──────── Input records

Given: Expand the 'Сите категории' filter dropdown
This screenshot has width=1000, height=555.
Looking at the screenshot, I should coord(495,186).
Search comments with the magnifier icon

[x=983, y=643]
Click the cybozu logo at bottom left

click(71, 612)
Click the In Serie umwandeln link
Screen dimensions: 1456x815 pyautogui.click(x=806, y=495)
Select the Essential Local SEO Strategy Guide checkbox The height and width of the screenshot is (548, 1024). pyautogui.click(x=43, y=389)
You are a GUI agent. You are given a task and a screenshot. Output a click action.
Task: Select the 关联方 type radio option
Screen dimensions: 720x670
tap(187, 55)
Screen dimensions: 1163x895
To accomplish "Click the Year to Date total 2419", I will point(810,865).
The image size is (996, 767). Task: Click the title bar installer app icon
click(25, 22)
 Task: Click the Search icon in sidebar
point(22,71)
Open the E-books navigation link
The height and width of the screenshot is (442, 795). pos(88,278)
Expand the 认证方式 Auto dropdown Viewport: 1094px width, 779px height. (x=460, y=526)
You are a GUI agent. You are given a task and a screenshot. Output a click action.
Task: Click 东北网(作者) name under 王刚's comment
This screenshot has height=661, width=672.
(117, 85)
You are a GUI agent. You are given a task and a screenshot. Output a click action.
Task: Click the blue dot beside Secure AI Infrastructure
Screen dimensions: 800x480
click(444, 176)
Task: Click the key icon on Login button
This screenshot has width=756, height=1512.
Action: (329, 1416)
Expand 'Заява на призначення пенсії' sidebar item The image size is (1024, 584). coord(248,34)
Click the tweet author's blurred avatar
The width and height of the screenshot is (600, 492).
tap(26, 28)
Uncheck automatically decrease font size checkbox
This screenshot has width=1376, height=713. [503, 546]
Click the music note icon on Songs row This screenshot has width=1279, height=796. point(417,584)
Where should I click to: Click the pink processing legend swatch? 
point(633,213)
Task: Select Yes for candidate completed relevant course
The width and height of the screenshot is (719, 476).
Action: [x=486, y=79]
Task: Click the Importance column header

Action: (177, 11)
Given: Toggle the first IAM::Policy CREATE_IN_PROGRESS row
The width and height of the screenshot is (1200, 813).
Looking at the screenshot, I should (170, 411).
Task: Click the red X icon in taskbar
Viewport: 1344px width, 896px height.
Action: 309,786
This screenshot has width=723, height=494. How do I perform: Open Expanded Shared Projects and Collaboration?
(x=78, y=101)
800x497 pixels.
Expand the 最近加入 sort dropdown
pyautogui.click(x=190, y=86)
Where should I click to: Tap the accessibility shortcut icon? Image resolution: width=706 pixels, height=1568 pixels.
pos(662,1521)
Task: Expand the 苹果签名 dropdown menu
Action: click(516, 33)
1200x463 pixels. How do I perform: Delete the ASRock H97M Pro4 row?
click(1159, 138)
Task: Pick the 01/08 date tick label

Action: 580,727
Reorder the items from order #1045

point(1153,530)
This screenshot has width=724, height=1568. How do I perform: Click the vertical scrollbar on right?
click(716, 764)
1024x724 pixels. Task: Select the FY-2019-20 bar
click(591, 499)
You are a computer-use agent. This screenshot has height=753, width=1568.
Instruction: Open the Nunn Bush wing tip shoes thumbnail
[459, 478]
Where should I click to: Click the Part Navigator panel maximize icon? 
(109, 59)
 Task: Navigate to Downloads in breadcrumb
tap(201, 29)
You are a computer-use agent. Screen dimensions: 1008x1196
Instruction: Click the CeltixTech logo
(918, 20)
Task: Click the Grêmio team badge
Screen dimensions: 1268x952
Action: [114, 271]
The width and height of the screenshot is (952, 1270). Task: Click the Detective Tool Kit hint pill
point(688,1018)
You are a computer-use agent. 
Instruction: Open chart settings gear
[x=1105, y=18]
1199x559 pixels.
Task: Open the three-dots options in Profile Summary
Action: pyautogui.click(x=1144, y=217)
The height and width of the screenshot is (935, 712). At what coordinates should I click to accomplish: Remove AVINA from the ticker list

────────────────

Every entry must appear again in the answer, exactly as written.

Given: Expand the 'Сите категории' filter dropdown
This screenshot has width=1000, height=555.
Looking at the screenshot, I should coord(495,186).
Search comments with the magnifier icon

[x=983, y=643]
Click the cybozu logo at bottom left

click(71, 612)
Click the In Serie umwandeln link
Screen dimensions: 1456x815 pyautogui.click(x=806, y=495)
Select the Essential Local SEO Strategy Guide checkbox The height and width of the screenshot is (548, 1024). pyautogui.click(x=43, y=389)
You are a GUI agent. You are given a task and a screenshot. Output a click action.
Task: Select the 关联方 type radio option
Screen dimensions: 720x670
tap(187, 55)
Screen dimensions: 1163x895
To accomplish "Click the Year to Date total 2419", I will point(810,865).
The image size is (996, 767). Task: Click the title bar installer app icon
click(25, 22)
 Task: Click the Search icon in sidebar
point(22,71)
Open the E-books navigation link
The height and width of the screenshot is (442, 795). pos(88,278)
Expand the 认证方式 Auto dropdown Viewport: 1094px width, 779px height. (x=460, y=526)
You are a GUI agent. You are given a task and a screenshot. Output a click action.
Task: Click 东北网(作者) name under 王刚's comment
This screenshot has height=661, width=672.
(117, 85)
You are a GUI agent. You are given a task and a screenshot. Output a click action.
Task: Click the blue dot beside Secure AI Infrastructure
Screen dimensions: 800x480
click(444, 176)
Task: Click the key icon on Login button
This screenshot has width=756, height=1512.
Action: (329, 1416)
Expand 'Заява на призначення пенсії' sidebar item The image size is (1024, 584). coord(248,34)
Click the tweet author's blurred avatar
The width and height of the screenshot is (600, 492).
tap(26, 28)
Uncheck automatically decrease font size checkbox
This screenshot has width=1376, height=713. [503, 546]
Click the music note icon on Songs row This screenshot has width=1279, height=796. point(417,584)
Where should I click to: Click the pink processing legend swatch? 
point(633,213)
Task: Select Yes for candidate completed relevant course
The width and height of the screenshot is (719, 476).
Action: [x=486, y=79]
Task: Click the Importance column header

Action: (177, 11)
Given: Toggle the first IAM::Policy CREATE_IN_PROGRESS row
The width and height of the screenshot is (1200, 813).
Looking at the screenshot, I should (170, 411).
Task: Click the red X icon in taskbar
Viewport: 1344px width, 896px height.
Action: 309,786
This screenshot has width=723, height=494. How do I perform: Open Expanded Shared Projects and Collaboration?
(x=78, y=101)
800x497 pixels.
Expand the 最近加入 sort dropdown
pyautogui.click(x=190, y=86)
Where should I click to: Tap the accessibility shortcut icon? Image resolution: width=706 pixels, height=1568 pixels.
pos(662,1521)
Task: Expand the 苹果签名 dropdown menu
Action: click(516, 33)
1200x463 pixels. How do I perform: Delete the ASRock H97M Pro4 row?
click(1159, 138)
Task: Pick the 01/08 date tick label

Action: 580,727
Reorder the items from order #1045

point(1153,530)
This screenshot has width=724, height=1568. How do I perform: Click the vertical scrollbar on right?
click(716, 764)
1024x724 pixels. Task: Select the FY-2019-20 bar
click(591, 499)
You are a computer-use agent. This screenshot has height=753, width=1568.
Instruction: Open the Nunn Bush wing tip shoes thumbnail
[459, 478]
Where should I click to: Click the Part Navigator panel maximize icon? 
(109, 59)
 Task: Navigate to Downloads in breadcrumb
tap(201, 29)
You are a computer-use agent. Screen dimensions: 1008x1196
Instruction: Click the CeltixTech logo
(918, 20)
Task: Click the Grêmio team badge
Screen dimensions: 1268x952
Action: [114, 271]
The width and height of the screenshot is (952, 1270). Task: Click the Detective Tool Kit hint pill
point(688,1018)
You are a computer-use agent. 
Instruction: Open chart settings gear
[x=1105, y=18]
1199x559 pixels.
Task: Open the three-dots options in Profile Summary
Action: pyautogui.click(x=1144, y=217)
The height and width of the screenshot is (935, 712). At what coordinates should I click to accomplish: Remove AVINA from the ticker list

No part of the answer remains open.